### What to produce:
For this task, every record below must be reproduced exactly.

(Stored data)
((
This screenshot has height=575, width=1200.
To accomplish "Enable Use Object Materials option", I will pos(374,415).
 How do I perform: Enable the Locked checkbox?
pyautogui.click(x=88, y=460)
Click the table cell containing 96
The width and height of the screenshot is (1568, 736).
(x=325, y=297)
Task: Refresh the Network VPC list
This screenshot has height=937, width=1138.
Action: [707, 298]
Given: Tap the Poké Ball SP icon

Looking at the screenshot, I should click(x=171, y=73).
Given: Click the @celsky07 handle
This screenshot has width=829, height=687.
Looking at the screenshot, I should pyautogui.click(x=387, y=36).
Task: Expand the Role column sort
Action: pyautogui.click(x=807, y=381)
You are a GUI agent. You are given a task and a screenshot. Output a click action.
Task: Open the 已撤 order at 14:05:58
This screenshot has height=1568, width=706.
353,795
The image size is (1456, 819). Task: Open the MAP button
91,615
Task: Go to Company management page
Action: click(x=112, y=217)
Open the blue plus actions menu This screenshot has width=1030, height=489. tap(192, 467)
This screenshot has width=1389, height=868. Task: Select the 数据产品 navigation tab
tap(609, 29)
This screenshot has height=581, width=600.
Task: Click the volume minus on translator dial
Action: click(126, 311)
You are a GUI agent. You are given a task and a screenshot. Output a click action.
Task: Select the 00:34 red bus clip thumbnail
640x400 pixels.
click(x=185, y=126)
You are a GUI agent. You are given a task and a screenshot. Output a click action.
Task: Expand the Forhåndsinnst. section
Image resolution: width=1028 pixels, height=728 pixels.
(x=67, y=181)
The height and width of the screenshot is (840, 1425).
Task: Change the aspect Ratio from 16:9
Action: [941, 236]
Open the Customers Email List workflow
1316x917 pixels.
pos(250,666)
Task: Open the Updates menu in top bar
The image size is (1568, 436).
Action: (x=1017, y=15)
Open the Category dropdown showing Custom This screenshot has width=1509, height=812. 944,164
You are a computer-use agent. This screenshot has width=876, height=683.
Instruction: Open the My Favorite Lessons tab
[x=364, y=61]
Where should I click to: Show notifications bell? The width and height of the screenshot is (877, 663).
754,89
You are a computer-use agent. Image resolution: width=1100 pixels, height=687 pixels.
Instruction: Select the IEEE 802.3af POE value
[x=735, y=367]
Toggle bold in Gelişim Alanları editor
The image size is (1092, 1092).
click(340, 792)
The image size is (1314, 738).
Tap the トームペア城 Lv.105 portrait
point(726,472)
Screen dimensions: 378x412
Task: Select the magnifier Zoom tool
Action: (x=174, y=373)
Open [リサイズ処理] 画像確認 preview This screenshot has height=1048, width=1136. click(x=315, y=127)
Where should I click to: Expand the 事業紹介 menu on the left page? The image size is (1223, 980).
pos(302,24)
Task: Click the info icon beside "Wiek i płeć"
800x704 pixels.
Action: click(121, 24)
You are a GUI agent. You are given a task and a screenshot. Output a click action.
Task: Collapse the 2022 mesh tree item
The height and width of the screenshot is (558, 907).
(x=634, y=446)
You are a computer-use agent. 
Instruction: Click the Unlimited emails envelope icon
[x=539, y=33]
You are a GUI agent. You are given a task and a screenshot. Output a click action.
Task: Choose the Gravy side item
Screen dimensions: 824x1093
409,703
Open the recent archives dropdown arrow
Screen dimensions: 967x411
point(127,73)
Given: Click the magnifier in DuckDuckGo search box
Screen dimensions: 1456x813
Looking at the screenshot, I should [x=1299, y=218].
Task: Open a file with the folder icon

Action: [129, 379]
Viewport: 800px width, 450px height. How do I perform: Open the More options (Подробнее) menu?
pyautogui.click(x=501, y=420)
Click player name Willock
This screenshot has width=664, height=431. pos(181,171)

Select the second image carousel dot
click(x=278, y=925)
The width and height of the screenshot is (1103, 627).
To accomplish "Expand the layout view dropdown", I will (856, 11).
))
### Result:
This screenshot has height=575, width=1200.
To accomplish "Enable Use Object Materials option", I will pos(374,415).
 How do I perform: Enable the Locked checkbox?
pyautogui.click(x=88, y=460)
Click the table cell containing 96
The width and height of the screenshot is (1568, 736).
(x=325, y=297)
Task: Refresh the Network VPC list
This screenshot has height=937, width=1138.
Action: [707, 298]
Given: Tap the Poké Ball SP icon

Looking at the screenshot, I should click(x=171, y=73).
Given: Click the @celsky07 handle
This screenshot has width=829, height=687.
Looking at the screenshot, I should pyautogui.click(x=387, y=36).
Task: Expand the Role column sort
Action: pyautogui.click(x=807, y=381)
You are a GUI agent. You are given a task and a screenshot. Output a click action.
Task: Open the 已撤 order at 14:05:58
This screenshot has height=1568, width=706.
353,795
The image size is (1456, 819). Task: Open the MAP button
91,615
Task: Go to Company management page
Action: click(x=112, y=217)
Open the blue plus actions menu This screenshot has width=1030, height=489. tap(192, 467)
This screenshot has width=1389, height=868. Task: Select the 数据产品 navigation tab
tap(609, 29)
This screenshot has height=581, width=600.
Task: Click the volume minus on translator dial
Action: click(126, 311)
You are a GUI agent. You are given a task and a screenshot. Output a click action.
Task: Select the 00:34 red bus clip thumbnail
640x400 pixels.
click(x=185, y=126)
You are a GUI agent. You are given a task and a screenshot. Output a click action.
Task: Expand the Forhåndsinnst. section
Image resolution: width=1028 pixels, height=728 pixels.
(x=67, y=181)
The height and width of the screenshot is (840, 1425).
Task: Change the aspect Ratio from 16:9
Action: [941, 236]
Open the Customers Email List workflow
1316x917 pixels.
pos(250,666)
Task: Open the Updates menu in top bar
The image size is (1568, 436).
Action: (x=1017, y=15)
Open the Category dropdown showing Custom This screenshot has width=1509, height=812. 944,164
You are a computer-use agent. This screenshot has width=876, height=683.
Instruction: Open the My Favorite Lessons tab
[x=364, y=61]
Where should I click to: Show notifications bell? The width and height of the screenshot is (877, 663).
754,89
You are a computer-use agent. Image resolution: width=1100 pixels, height=687 pixels.
Instruction: Select the IEEE 802.3af POE value
[x=735, y=367]
Toggle bold in Gelişim Alanları editor
The image size is (1092, 1092).
click(340, 792)
The image size is (1314, 738).
Tap the トームペア城 Lv.105 portrait
point(726,472)
Screen dimensions: 378x412
Task: Select the magnifier Zoom tool
Action: (x=174, y=373)
Open [リサイズ処理] 画像確認 preview This screenshot has height=1048, width=1136. click(x=315, y=127)
Where should I click to: Expand the 事業紹介 menu on the left page? The image size is (1223, 980).
pos(302,24)
Task: Click the info icon beside "Wiek i płeć"
800x704 pixels.
Action: click(121, 24)
You are a GUI agent. You are given a task and a screenshot. Output a click action.
Task: Collapse the 2022 mesh tree item
The height and width of the screenshot is (558, 907).
(x=634, y=446)
You are a computer-use agent. 
Instruction: Click the Unlimited emails envelope icon
[x=539, y=33]
You are a GUI agent. You are given a task and a screenshot. Output a click action.
Task: Choose the Gravy side item
Screen dimensions: 824x1093
409,703
Open the recent archives dropdown arrow
Screen dimensions: 967x411
point(127,73)
Given: Click the magnifier in DuckDuckGo search box
Screen dimensions: 1456x813
Looking at the screenshot, I should [x=1299, y=218].
Task: Open a file with the folder icon

Action: [129, 379]
Viewport: 800px width, 450px height. How do I perform: Open the More options (Подробнее) menu?
pyautogui.click(x=501, y=420)
Click player name Willock
This screenshot has width=664, height=431. pos(181,171)

Select the second image carousel dot
click(x=278, y=925)
The width and height of the screenshot is (1103, 627).
To accomplish "Expand the layout view dropdown", I will (856, 11).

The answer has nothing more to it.